In My Lovely Day Siopis cuts sequences from her mom's 8mm home movies that she took of their family life in the 50s and 60s, and the more public events that were caught in the sweep of her camera. She combined these with music and the remembered words of her grandmother, presented as subtitles. She wove the story of three generations of women, as a kind of transgenerational haunting. The story compresses historical time into one day. The historical moment of her telling is apartheid South Africa, but her references to social turmoil and catastrophe are to earlier times: the 'exchange of populations' following the Greco-Turkish conflict of 1919–1922, the massive migrations sparked by the two World Wars and the beginnings of the decolonisation of Africa.

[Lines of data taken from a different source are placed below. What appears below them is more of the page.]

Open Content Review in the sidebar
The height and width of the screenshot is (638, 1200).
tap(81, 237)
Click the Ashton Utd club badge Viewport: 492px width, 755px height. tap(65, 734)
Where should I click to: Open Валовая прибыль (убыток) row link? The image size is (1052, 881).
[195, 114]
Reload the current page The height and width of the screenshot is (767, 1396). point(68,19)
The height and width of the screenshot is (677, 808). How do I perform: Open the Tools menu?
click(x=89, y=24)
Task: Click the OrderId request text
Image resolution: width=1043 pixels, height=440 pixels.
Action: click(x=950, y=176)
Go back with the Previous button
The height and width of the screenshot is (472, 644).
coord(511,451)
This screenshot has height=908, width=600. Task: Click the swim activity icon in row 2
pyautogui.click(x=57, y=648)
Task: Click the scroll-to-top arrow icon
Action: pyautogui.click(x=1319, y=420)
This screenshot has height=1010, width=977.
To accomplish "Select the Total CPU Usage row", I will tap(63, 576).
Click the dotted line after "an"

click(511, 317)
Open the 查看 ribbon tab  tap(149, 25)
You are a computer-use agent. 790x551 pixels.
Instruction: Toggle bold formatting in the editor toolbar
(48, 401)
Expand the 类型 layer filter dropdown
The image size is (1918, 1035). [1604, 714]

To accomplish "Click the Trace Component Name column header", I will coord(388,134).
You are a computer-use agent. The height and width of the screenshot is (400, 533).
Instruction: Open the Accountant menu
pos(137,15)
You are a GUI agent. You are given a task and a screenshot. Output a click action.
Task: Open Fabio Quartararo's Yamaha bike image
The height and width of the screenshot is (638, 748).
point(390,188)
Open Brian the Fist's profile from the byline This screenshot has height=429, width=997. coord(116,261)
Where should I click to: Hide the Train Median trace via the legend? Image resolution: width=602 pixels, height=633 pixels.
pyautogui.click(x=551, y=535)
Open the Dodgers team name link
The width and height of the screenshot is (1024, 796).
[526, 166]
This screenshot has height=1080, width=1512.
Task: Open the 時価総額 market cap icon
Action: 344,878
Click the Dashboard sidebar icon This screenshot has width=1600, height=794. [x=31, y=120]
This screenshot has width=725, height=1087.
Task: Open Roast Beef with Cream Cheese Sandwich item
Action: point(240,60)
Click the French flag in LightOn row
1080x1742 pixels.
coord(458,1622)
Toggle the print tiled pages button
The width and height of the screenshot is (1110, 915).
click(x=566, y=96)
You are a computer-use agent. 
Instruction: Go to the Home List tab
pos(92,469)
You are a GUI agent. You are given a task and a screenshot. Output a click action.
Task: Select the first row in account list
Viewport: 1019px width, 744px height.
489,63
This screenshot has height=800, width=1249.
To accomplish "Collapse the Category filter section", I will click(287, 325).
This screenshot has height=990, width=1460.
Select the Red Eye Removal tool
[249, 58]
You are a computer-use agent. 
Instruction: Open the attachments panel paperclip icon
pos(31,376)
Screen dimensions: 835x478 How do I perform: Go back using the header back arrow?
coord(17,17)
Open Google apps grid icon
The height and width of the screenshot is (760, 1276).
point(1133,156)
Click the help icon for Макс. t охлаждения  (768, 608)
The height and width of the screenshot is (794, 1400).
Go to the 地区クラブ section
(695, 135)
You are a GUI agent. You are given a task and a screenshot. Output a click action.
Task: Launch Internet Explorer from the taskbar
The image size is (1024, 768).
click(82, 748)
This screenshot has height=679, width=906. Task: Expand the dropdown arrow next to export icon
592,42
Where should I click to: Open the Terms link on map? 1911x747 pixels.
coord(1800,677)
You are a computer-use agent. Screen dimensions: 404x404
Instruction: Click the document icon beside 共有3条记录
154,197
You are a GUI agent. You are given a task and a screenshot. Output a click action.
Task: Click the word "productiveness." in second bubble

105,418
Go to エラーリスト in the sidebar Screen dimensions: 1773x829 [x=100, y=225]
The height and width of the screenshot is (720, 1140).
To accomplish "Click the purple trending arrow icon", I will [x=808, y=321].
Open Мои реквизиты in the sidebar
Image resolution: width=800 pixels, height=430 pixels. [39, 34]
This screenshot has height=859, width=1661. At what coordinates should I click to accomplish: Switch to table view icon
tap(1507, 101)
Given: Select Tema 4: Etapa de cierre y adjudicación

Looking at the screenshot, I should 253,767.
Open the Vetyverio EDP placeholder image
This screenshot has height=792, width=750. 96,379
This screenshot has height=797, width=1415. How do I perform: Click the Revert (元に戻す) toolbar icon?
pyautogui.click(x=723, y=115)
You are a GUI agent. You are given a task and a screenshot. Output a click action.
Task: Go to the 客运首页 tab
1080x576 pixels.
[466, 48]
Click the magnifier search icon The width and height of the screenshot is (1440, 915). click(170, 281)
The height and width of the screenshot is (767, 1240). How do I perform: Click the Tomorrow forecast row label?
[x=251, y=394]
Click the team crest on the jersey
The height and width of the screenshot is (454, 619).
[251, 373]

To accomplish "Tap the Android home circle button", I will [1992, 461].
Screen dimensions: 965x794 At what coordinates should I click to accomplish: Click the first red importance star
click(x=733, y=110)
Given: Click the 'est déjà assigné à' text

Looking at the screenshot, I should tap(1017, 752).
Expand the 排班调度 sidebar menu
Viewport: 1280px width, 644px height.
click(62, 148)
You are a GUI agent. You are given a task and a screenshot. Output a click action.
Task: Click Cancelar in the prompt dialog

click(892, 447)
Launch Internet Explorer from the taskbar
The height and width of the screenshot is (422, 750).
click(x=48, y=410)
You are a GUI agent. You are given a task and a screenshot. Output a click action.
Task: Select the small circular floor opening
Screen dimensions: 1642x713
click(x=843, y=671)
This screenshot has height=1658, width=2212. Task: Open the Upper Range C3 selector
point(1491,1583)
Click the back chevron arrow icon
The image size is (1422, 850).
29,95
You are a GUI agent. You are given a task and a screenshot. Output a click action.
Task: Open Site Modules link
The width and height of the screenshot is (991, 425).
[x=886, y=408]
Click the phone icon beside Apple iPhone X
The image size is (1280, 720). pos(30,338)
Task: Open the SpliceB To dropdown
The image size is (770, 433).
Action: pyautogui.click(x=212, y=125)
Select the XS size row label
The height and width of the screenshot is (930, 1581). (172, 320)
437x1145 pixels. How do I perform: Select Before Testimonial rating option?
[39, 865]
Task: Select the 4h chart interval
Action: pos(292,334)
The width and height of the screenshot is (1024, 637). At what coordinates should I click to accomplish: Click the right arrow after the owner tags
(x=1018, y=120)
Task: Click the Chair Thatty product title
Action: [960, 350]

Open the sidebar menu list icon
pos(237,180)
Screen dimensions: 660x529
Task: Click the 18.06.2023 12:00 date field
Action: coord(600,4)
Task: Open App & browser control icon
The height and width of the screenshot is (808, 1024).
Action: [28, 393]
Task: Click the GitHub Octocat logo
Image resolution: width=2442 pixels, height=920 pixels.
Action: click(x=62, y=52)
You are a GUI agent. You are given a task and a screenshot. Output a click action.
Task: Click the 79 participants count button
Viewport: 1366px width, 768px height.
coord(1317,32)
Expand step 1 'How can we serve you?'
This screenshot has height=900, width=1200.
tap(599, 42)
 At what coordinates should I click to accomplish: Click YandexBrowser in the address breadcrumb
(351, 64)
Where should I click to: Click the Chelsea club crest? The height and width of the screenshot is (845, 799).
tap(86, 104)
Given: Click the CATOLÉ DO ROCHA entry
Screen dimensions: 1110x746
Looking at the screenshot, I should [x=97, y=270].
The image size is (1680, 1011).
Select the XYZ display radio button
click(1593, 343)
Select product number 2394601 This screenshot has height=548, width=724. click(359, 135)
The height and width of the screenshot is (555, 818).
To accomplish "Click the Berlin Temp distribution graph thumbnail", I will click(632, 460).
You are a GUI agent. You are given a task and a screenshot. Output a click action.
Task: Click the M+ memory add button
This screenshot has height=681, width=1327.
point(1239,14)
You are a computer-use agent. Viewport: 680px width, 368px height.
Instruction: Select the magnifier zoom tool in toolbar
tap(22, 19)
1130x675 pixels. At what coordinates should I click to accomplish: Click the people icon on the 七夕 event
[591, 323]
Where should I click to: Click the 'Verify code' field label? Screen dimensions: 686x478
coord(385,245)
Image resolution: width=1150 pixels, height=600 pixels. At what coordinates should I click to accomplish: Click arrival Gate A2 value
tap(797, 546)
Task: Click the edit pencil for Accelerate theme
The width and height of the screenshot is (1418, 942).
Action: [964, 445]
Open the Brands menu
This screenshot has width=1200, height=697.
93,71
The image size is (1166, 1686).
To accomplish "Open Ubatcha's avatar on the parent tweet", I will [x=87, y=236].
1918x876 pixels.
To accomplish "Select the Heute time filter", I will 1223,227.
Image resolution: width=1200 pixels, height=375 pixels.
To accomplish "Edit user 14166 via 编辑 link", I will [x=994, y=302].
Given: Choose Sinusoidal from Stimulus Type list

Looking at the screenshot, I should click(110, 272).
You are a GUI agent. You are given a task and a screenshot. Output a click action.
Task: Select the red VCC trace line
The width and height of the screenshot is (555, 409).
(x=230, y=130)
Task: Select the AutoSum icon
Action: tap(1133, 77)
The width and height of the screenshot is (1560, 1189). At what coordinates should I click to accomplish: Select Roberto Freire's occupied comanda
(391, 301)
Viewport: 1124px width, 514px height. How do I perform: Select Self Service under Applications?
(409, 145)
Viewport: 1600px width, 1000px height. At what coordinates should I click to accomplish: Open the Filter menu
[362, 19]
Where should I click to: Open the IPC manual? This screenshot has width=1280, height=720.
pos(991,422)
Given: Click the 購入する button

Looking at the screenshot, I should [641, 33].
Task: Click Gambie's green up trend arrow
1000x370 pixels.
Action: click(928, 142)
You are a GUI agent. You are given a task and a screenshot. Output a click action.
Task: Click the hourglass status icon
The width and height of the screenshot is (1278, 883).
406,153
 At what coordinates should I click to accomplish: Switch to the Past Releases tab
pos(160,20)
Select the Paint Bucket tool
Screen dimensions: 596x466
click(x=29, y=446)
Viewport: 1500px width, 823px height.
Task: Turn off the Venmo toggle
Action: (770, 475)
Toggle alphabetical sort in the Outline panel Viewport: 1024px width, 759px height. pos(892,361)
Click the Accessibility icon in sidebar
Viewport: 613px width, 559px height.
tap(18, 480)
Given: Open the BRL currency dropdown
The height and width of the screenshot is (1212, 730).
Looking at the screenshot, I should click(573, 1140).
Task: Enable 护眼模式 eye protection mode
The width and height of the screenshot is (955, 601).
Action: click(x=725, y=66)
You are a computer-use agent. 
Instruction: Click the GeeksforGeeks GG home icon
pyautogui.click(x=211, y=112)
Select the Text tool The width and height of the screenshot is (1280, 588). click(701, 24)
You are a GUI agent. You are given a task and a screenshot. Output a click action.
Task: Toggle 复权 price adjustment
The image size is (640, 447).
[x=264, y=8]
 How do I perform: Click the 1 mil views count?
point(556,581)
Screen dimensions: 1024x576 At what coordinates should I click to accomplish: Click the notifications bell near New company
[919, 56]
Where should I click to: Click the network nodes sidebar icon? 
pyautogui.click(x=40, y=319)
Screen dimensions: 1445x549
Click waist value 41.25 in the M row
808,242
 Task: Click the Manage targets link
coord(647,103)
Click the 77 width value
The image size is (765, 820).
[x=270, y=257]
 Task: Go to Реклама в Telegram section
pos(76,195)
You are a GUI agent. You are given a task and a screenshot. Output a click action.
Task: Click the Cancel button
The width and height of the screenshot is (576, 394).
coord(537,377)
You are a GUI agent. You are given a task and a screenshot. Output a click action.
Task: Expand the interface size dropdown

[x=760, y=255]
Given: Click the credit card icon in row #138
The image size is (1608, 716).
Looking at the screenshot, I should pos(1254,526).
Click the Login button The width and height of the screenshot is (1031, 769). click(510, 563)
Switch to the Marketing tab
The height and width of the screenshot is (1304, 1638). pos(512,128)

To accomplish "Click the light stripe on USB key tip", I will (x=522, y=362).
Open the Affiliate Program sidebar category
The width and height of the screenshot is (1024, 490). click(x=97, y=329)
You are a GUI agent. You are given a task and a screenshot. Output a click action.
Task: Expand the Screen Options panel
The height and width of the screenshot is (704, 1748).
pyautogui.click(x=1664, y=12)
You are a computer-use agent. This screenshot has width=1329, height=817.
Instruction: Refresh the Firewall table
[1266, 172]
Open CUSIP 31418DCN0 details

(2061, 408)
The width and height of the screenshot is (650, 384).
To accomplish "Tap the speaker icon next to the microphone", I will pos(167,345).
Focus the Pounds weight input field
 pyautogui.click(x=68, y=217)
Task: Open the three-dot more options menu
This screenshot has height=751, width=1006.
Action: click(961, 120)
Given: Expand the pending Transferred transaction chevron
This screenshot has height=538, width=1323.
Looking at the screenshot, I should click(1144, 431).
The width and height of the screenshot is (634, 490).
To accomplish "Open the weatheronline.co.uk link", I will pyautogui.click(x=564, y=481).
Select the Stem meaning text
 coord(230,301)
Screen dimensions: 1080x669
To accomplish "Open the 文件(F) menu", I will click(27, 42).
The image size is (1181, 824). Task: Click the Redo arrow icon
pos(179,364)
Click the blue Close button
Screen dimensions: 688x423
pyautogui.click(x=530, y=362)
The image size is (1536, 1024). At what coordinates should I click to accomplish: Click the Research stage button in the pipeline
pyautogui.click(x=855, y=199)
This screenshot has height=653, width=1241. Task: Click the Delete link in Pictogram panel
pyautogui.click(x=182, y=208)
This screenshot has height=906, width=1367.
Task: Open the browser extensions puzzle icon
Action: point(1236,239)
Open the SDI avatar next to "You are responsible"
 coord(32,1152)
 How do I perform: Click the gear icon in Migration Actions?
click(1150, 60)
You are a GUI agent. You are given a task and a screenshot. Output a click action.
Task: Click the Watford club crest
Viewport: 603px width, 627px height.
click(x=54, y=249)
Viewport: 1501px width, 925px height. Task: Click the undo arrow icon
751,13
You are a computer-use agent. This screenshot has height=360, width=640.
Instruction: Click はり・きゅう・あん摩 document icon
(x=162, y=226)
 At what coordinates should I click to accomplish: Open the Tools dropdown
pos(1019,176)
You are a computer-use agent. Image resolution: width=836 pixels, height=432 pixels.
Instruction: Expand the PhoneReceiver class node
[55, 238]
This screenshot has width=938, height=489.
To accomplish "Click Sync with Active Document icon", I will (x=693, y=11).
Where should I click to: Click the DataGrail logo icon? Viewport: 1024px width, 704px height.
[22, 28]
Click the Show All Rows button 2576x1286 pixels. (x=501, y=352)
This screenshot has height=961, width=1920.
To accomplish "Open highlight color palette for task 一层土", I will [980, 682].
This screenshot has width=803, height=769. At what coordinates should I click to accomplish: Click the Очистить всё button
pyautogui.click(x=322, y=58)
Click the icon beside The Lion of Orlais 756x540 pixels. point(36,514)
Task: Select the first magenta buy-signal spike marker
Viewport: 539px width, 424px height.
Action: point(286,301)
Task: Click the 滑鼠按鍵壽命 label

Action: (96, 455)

Her mother's home movies led Siopis to the home movies of strangers, which she finds in flea markets and thrift shops in South Africa and on her travels abroad. She now has a huge archive of found film that she mines continually. Siopis sees the film as a ready-made in that it brings its own history and context into the scene. She cuts sequences from the film which she connects to the text in mostly allusive ways. So, whoever views it will shape their narrative too.
All the videos take a very particular story from South African history that has an elemental quality and speaks beyond its historical circumstances; two of them, Obscure White Messenger (2010) and The Master is Drowning (2012), look at the actual and attempted assassinations of apartheid Prime Minister H.F. Verwoerd. Siopis draws on various archival sources to construct the narrative, and use different modes of address, but she prefers the first person. In Obscure White Messenger she uses a question and answer format, which she drew from the psychiatrist's report of the interview he had with Dimitrio Tsafendas, immediately after the murder. In the beginning of the film it is not easy to work out who is talking: who's the 'you' and who's the 'I'?.
The artist's work is represented in major public collections in South Africa; international collections include the Centre Pompidou, Paris; the Smithsonian Institution, Washington; Moderna Museet, Stockholm; and Tate, London.